◆ REQUEST
Copy the NK Opatija club history from the words containing "NK Opatija is" through "the same year.", and substitute "Commercial Academy" for "Trade Academy".

--- Begin DOCUMENT EXCERPT ---

NK Opatija is a Croatian association football club founded in 1911 and based in Opatija. It is one of the oldest football clubs in Croatia. They compete in Druga HNL, the second tier of the Croatian football league system.

History
The beginnings of organized football in Opatija date back to 1911, when the Opatija's branch of Croatian Sokol's football section was founded, under the name of "football department of the Croatian Sokol Opatija - Volosko". The initiative came from a group of students from the Trade Academy in Vienna, similarly to Split's "Hajduk" foundation by students in Prague in the same year.

The first official match played by Opatija was on May 14, 1911, in Sušak, competing with the football section of that town's Sokol. In 1912 the Germans of Opatija founded their own team - the German football club Opatija Vorwärts. The rivalry that immediately developed between the two clubs resulted in disagreements within the Croatian Sokol, so at the suggestion of Ivan Matetić Ronjgov, later a famous composer, a separate sports club was founded from it, with the name Slavenski Športski klub Opatija (Slavic sport club "Opatija").

The club changes its name again in 1919 to Hajduk and back to Športski klub Opatija in 1921, the city being now part of the Kingdom of Italy and its authorities pushing for the dropping of the "Slavic" prefix. In 1923 the club changes its name once more to Olymp, and then most players access the already existing local club of Concordia, while with new pressures by the  Italian authorities Olymp is renamed into Virtus. It was not until 1936 that the government's intention to name the club with the Italian name Abbazia would be fulfilled.

--- End DOCUMENT EXCERPT ---
--- Begin STORED DATA ---

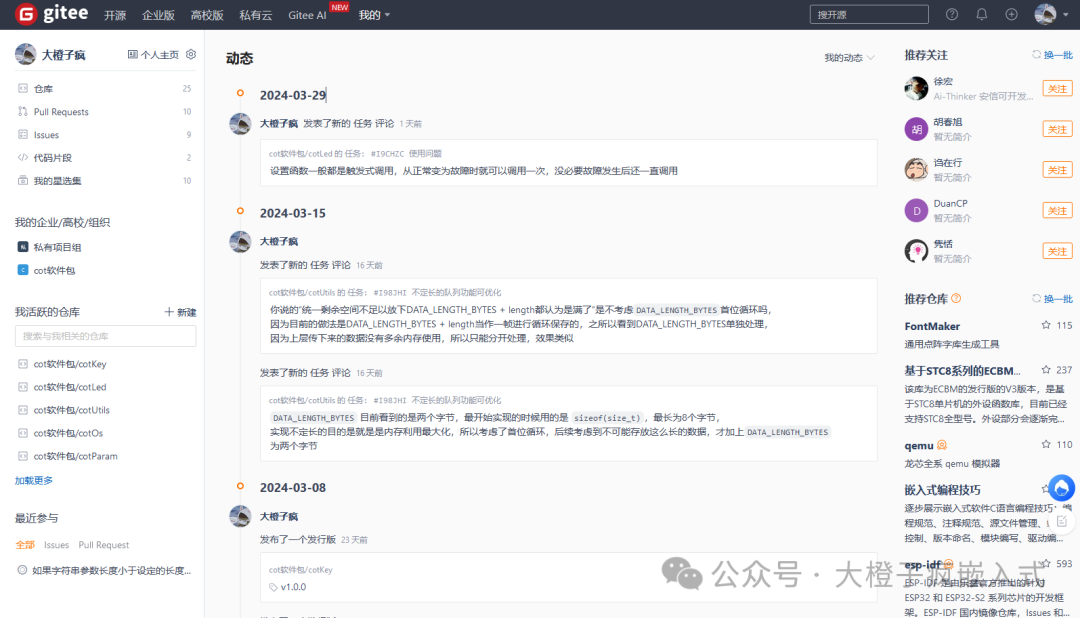Image resolution: width=1080 pixels, height=618 pixels.
Task: Click the plus create icon in header
Action: [1011, 14]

--- End STORED DATA ---

◆ REPLY TO THE EXERCISE
NK Opatija is a Croatian association football club founded in 1911 and based in Opatija. It is one of the oldest football clubs in Croatia. They compete in Druga HNL, the second tier of the Croatian football league system.

History
The beginnings of organized football in Opatija date back to 1911, when the Opatija's branch of Croatian Sokol's football section was founded, under the name of "football department of the Croatian Sokol Opatija - Volosko". The initiative came from a group of students from the Commercial Academy in Vienna, similarly to Split's "Hajduk" foundation by students in Prague in the same year.